The tmp.img.dir parameter is mandatory when generating dfSummaries in R Markdown documents, except for html rendering. The explanation for this can be found further below.

Some users reported repeated X11 warnings; those can be avoided by setting the warning chunk option to FALSE: {r chunk_name, results="asis", warning=FALSE}.

5.2 Optional Statistics

Introduced in version 1.0.0 in response to feature requests, a mechanism provides control over which statistics to shown in the Stats/Values column. The third row, which displays IQR (CV), can be modified to show any available statistics in R. An additional “slot” (unused by default) is also made available. To use this feature, define dfSummary.custom.1 and/or dfSummary.custom.2 using st_options() in the following way, encapsulating the code in an expression():

st_options(
  dfSummary.custom.1 = 
    expression(
      paste(
        "Q1 - Q3 :",
        round(
          quantile(column_data, probs = .25, type = 2, 
                   names = FALSE, na.rm = TRUE), digits = 1
        ), " - ",
        round(
          quantile(column_data, probs = .75, type = 2, 
                   names = FALSE, na.rm = TRUE), digits = 1
        )
      )
    )
)

print(
  dfSummary(iris, 
            varnumbers   = FALSE,
            na.col       = FALSE,
            style        = "multiline",
            plain.ascii  = FALSE,
            headings     = FALSE,
            graph.magnif = .8),
  method = "render"
)

Variable

Stats / Values

Freqs (% of Valid)

Graph

Valid

Sepal.Length [numeric]

Mean (sd) : 5.8 (0.8)

min ≤ med ≤ max:

4.3 ≤ 5.8 ≤ 7.9

Q1 - Q3 : 5.1 - 6.4

35 distinct values

150 (100.0%)

Sepal.Width [numeric]

Mean (sd) : 3.1 (0.4)

min ≤ med ≤ max:

2 ≤ 3 ≤ 4.4

Q1 - Q3 : 2.8 - 3.3

23 distinct values

150 (100.0%)

Petal.Length [numeric]

Mean (sd) : 3.8 (1.8)

min ≤ med ≤ max:

1 ≤ 4.3 ≤ 6.9

Q1 - Q3 : 1.6 - 5.1

43 distinct values

150 (100.0%)

Petal.Width [numeric]

Mean (sd) : 1.2 (0.8)

min ≤ med ≤ max:

0.1 ≤ 1.3 ≤ 2.5

Q1 - Q3 : 0.3 - 1.8

22 distinct values

150 (100.0%)

Species [factor]

1. setosa

2. versicolor

3. virginica

50	(	33.3%	)
50	(	33.3%	)
50	(	33.3%	)

150 (100.0%)

If we had used dfSummary.custom.2 instead of dfSummary.custom.1, a fourth line would have been added under IQR (CV).
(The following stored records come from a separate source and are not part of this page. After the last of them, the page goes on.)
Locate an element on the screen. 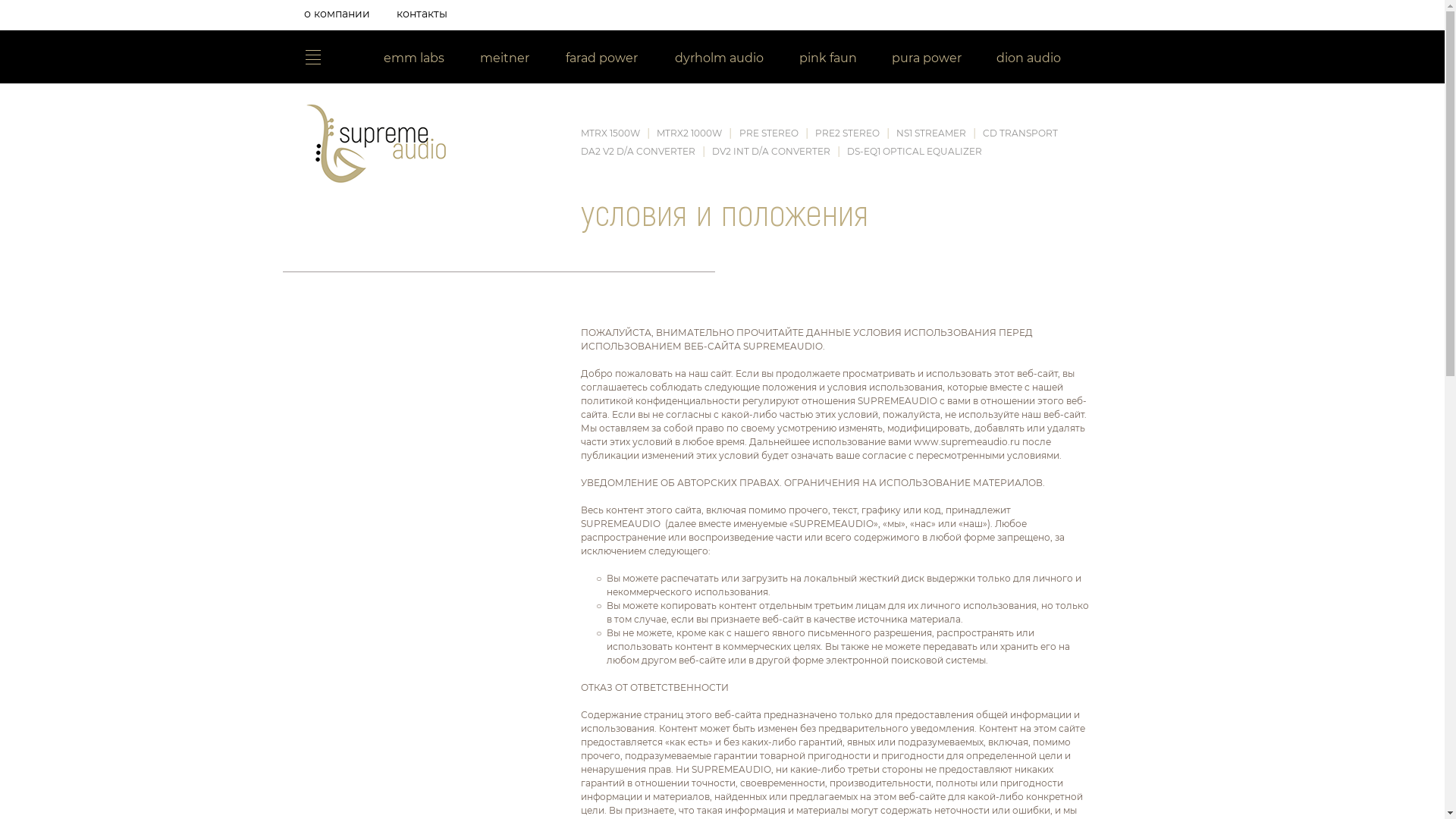 Image resolution: width=1456 pixels, height=819 pixels. 'farad power' is located at coordinates (546, 58).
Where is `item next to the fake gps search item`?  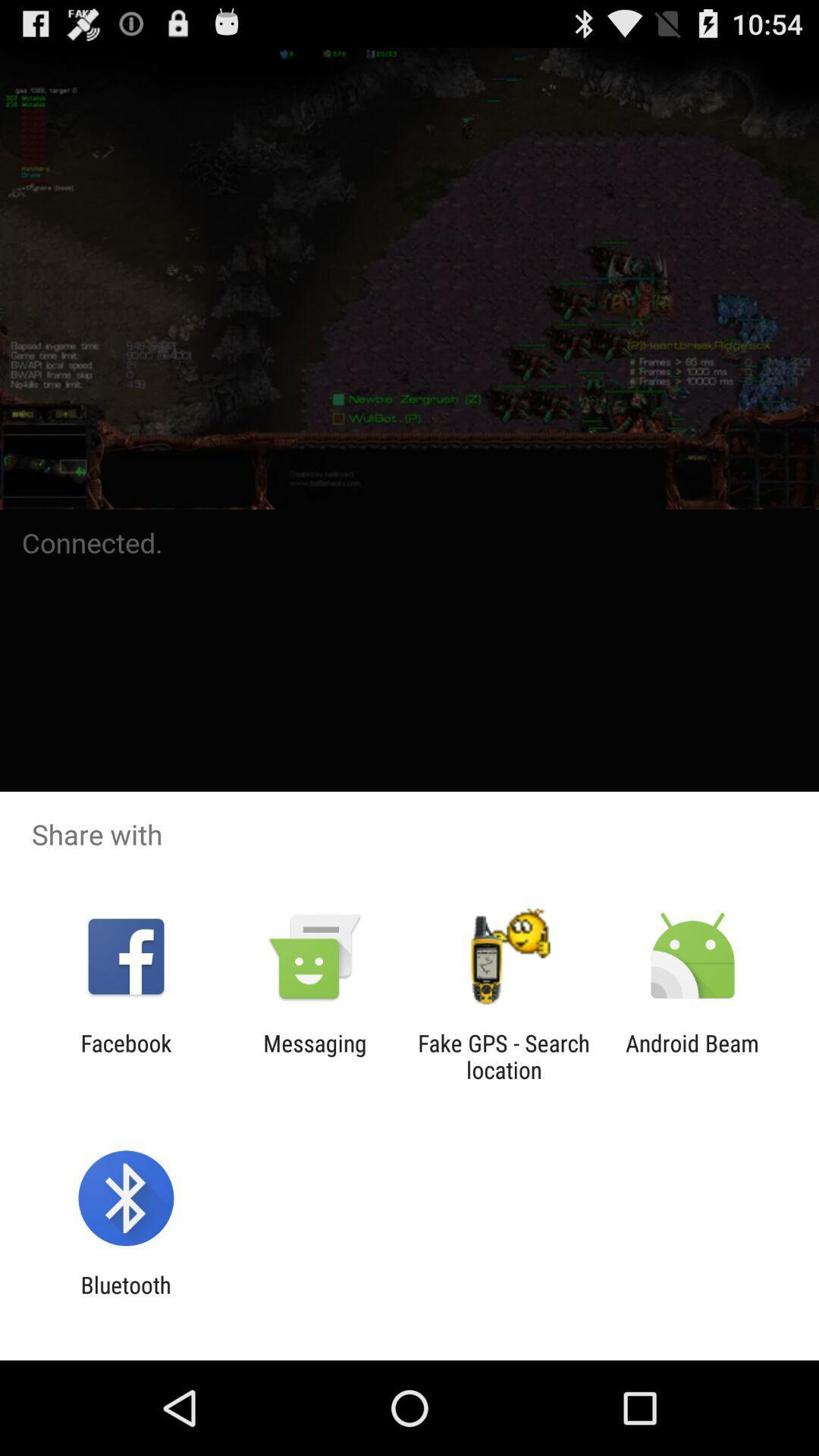
item next to the fake gps search item is located at coordinates (314, 1056).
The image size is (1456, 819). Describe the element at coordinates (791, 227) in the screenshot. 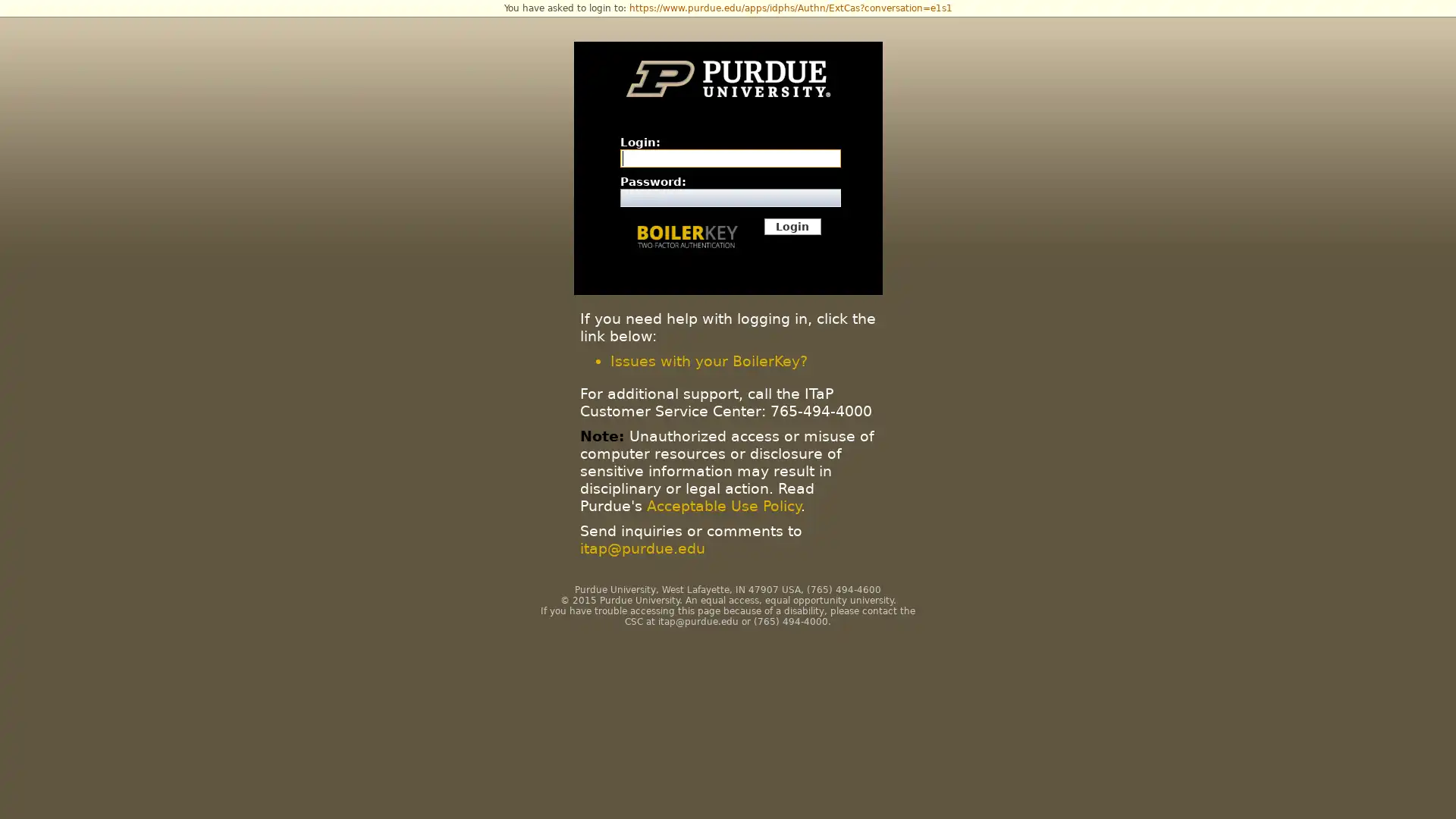

I see `Login` at that location.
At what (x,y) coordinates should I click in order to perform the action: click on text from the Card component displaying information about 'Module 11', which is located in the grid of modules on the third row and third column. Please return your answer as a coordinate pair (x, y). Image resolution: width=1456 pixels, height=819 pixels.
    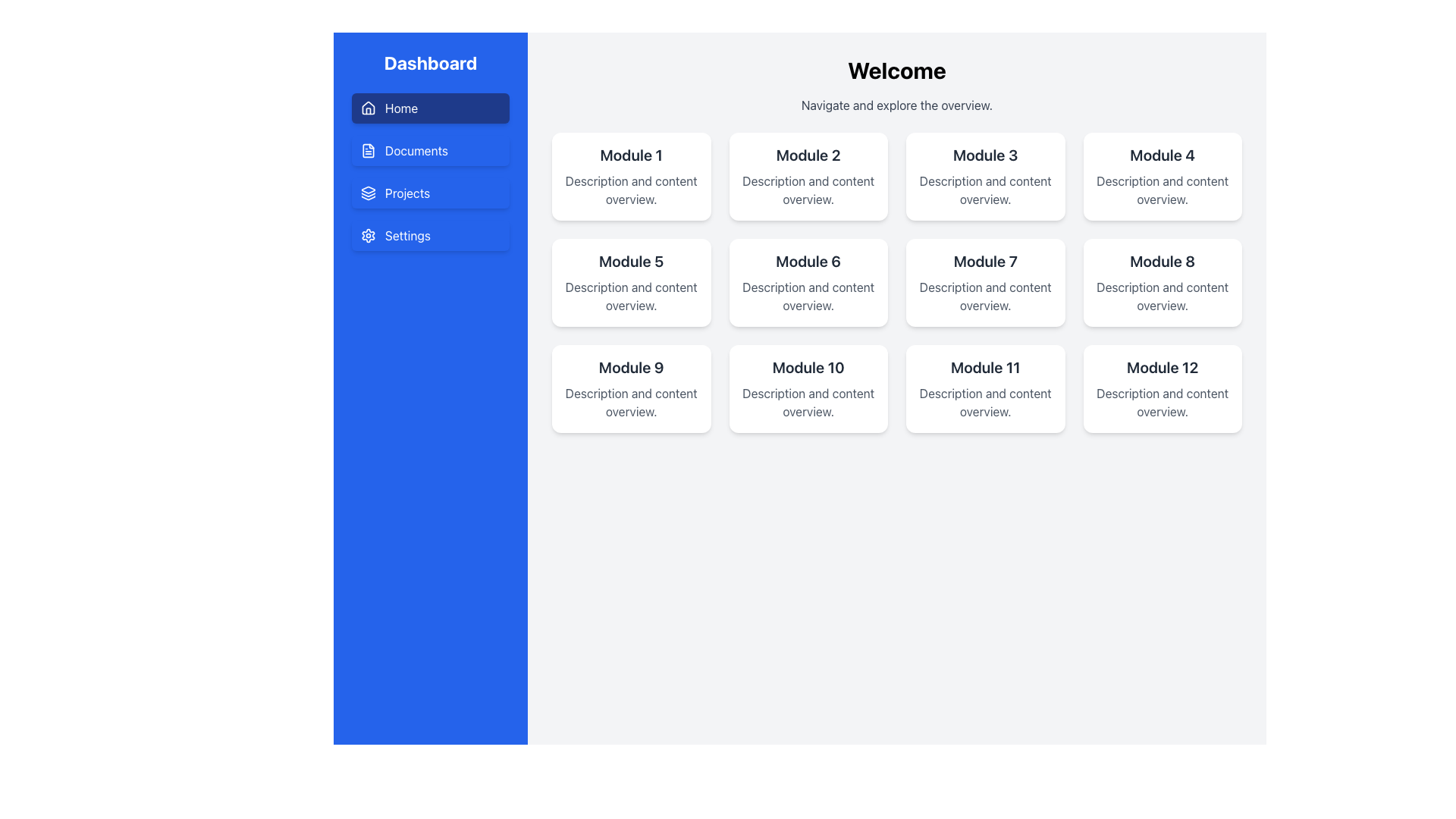
    Looking at the image, I should click on (985, 388).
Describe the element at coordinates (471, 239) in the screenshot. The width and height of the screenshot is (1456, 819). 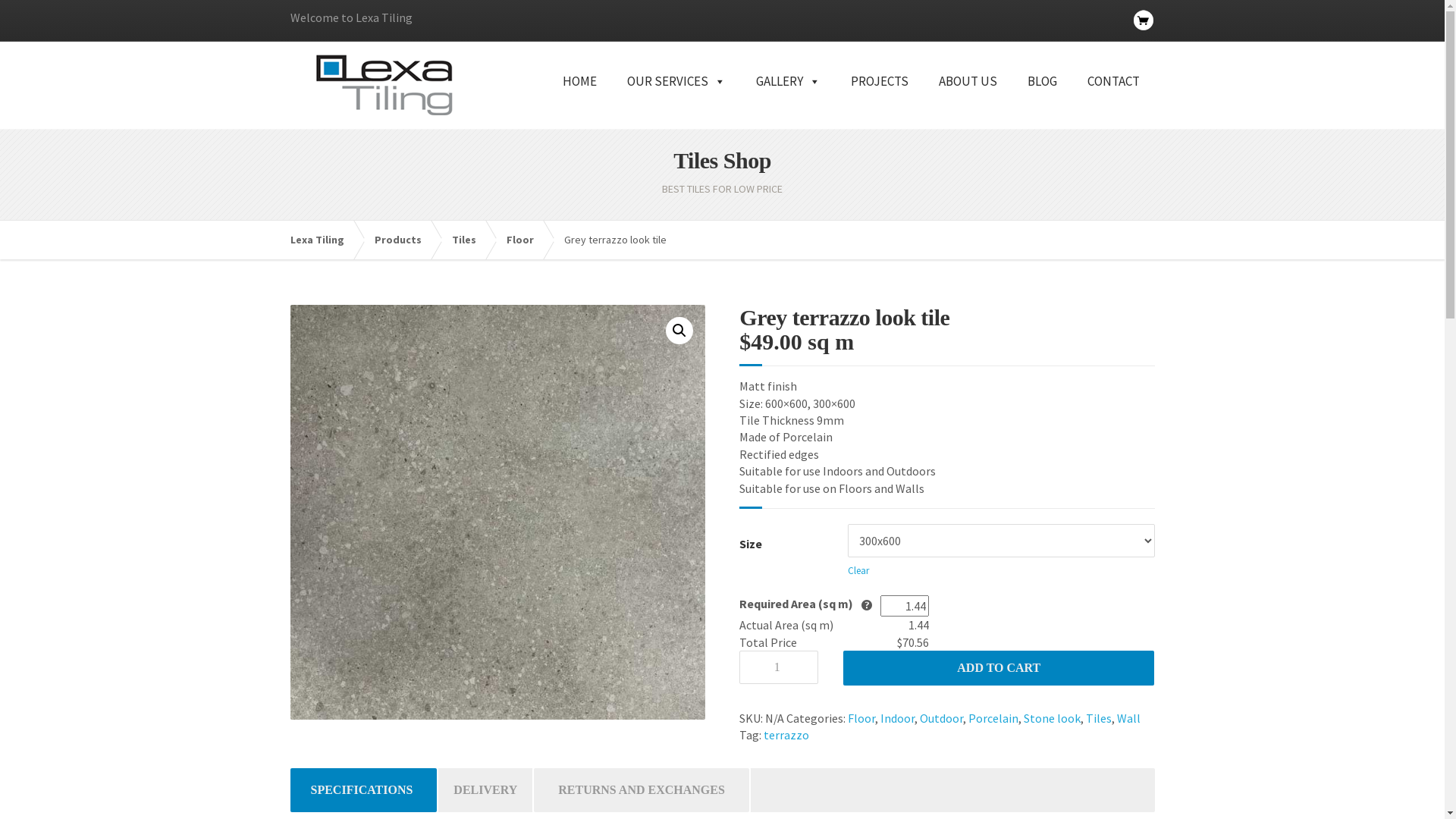
I see `'Tiles'` at that location.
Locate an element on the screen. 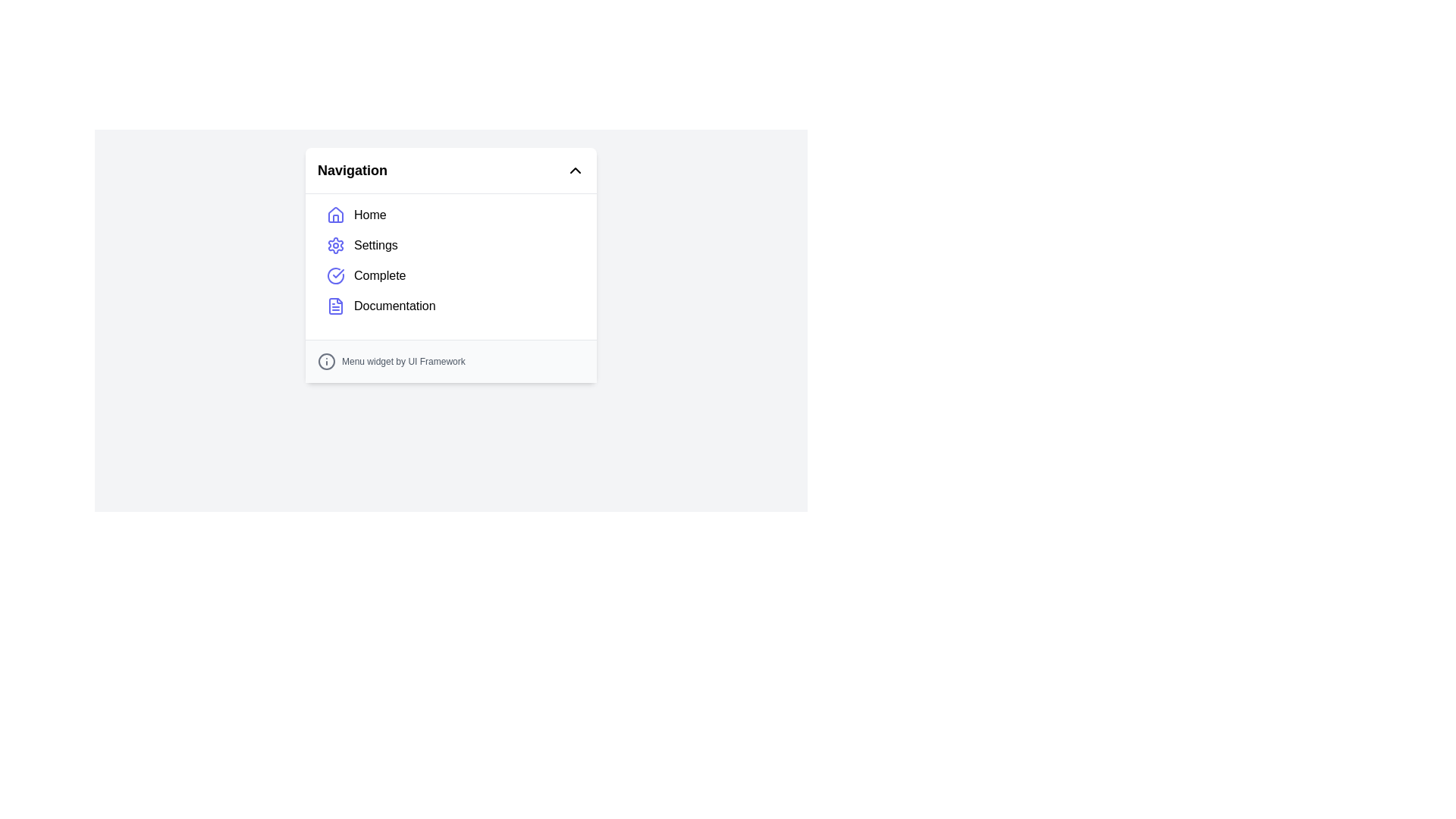 Image resolution: width=1456 pixels, height=819 pixels. the small, upward-pointing chevron icon with a thin black stroke, located in the upper-right corner of the header row, aligned with the 'Navigation' header text is located at coordinates (574, 170).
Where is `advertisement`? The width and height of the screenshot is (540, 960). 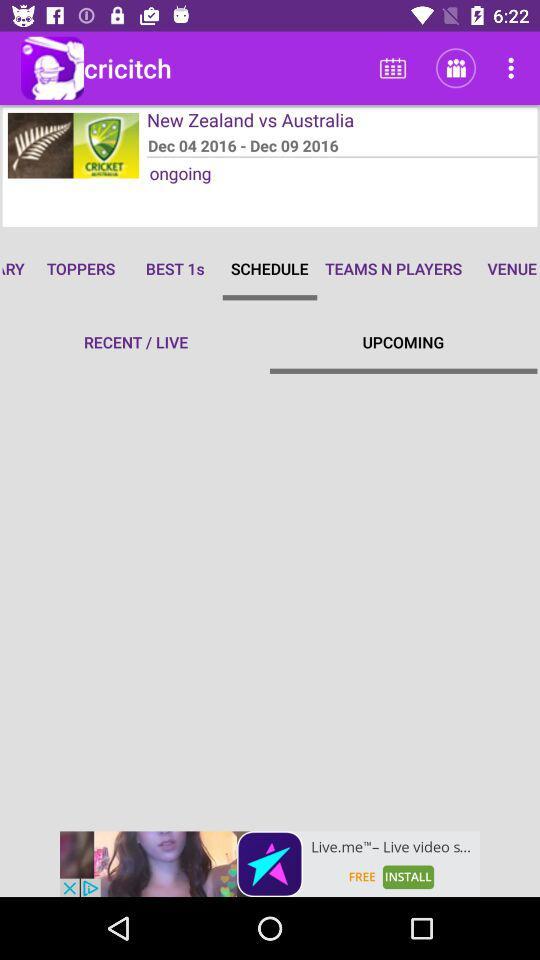
advertisement is located at coordinates (270, 863).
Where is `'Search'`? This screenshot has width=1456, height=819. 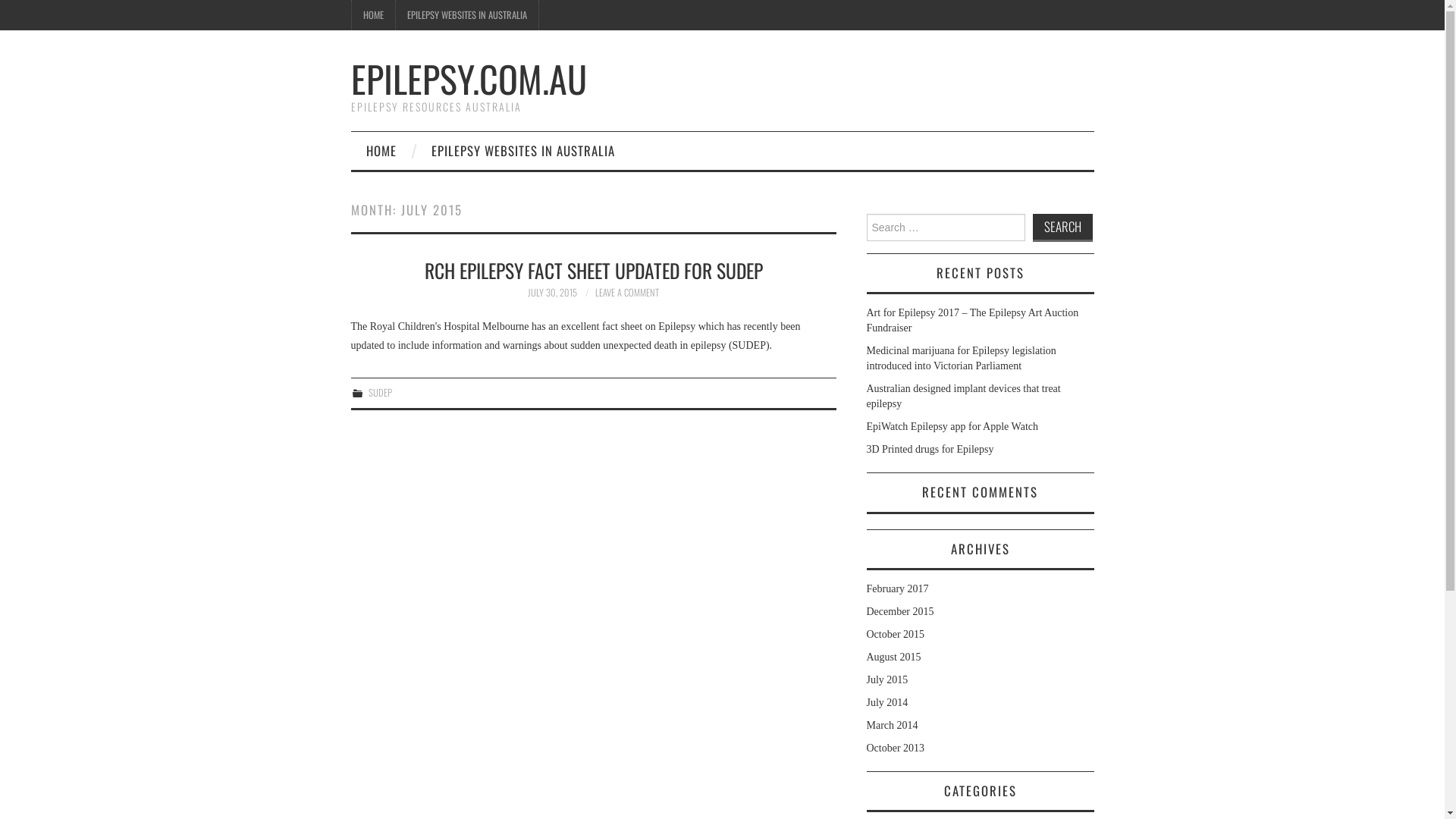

Note that instead of round(), it is possible to use the internal function format_number(), which will ensure correct formatting of numbers according to all specified arguments (rounding digits, decimal mark, big/small mark, etc.). The variable round.digits, which contains the value of st_options("round.digits") can also be used.

This is how the default IQR (CV) is defined – here we set the first custom stat back to its default value and then display its definition (formatR::tidy_source() is used to format the expression):

library(formatR)
st_options(dfSummary.custom.1 = "default")
formatR::tidy_source(
  text   = deparse(st_options("dfSummary.custom.1")),
  indent = 2,
  args.newline = TRUE
)

expression(
  paste(
    paste0(
      trs("iqr"),
      " (", trs("cv"),
      ") : "
    ),
    format_number(
      IQR(column_data, na.rm = TRUE),
      round.digits
    ),
    " (", format_number(
      sd(column_data, na.rm = TRUE)/mean(column_data, na.rm = TRUE),
      round.digits
    ),
    ")", collapse = "", sep = ""
  )
)

Don’t forget to specify na.rm = TRUE for all functions that use this parameter (most of base R functions do).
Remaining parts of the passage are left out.